::: EXERCISE INPUT

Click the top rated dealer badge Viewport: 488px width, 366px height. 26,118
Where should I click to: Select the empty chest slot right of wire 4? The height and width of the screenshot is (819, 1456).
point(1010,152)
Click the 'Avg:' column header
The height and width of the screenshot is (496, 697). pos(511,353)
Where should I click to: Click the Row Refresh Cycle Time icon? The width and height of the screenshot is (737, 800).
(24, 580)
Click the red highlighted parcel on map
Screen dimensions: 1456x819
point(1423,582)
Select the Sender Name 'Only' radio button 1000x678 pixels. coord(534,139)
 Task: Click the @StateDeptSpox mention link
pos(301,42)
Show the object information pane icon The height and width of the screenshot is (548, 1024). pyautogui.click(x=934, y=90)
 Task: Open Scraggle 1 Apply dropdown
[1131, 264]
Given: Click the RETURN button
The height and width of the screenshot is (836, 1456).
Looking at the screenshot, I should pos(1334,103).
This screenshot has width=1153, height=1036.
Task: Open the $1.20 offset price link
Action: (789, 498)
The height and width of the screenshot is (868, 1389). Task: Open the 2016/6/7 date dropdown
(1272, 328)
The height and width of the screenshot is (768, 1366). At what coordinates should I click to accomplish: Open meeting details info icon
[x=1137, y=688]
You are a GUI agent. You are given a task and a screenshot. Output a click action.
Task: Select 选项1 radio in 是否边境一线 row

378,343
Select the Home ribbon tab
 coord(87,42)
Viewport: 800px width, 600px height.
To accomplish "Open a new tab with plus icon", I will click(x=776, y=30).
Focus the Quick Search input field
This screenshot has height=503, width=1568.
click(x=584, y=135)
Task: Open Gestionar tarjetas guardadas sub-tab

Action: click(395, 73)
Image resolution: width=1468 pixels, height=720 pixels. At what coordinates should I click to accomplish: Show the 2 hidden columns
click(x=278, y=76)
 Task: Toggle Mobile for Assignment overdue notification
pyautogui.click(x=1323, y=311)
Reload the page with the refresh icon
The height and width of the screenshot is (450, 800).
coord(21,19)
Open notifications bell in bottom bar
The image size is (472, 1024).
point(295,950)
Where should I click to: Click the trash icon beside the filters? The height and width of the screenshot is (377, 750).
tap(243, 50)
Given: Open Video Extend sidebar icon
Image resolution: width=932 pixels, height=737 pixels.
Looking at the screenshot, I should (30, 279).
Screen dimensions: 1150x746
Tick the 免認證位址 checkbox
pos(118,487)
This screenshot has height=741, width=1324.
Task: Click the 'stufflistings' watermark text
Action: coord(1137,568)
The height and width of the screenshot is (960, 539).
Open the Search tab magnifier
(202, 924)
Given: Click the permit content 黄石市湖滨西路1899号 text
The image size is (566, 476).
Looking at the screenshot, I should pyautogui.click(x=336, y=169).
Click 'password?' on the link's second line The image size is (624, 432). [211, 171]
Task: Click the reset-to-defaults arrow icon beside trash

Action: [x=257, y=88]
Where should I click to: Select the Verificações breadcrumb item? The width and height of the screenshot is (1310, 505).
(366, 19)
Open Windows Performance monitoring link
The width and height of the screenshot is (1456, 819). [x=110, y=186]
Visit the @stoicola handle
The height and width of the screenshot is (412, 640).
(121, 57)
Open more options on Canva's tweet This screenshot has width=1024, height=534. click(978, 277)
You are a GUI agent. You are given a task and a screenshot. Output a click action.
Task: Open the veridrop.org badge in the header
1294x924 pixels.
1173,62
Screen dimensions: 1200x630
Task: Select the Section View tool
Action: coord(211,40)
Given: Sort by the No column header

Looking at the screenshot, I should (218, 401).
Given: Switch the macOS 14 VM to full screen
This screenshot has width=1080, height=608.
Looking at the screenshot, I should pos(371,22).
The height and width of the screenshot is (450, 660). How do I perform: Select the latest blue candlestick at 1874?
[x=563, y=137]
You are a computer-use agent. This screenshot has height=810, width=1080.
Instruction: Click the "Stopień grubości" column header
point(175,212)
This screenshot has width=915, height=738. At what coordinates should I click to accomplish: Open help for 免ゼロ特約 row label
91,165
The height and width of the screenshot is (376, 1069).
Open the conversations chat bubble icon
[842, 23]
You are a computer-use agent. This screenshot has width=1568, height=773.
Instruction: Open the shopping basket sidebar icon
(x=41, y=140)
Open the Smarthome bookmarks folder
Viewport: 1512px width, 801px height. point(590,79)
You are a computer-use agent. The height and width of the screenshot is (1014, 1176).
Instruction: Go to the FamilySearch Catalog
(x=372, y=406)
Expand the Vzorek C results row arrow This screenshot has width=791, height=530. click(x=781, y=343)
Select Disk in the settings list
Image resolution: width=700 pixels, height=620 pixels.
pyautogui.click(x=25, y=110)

::::::

→ WHAT THIS TASK INVOLVES: Filter the data for the string "badge" and copy every line that has it.

→ EXERCISE SOLUTION:
Click the top rated dealer badge Viewport: 488px width, 366px height. 26,118
Task: Open the veridrop.org badge in the header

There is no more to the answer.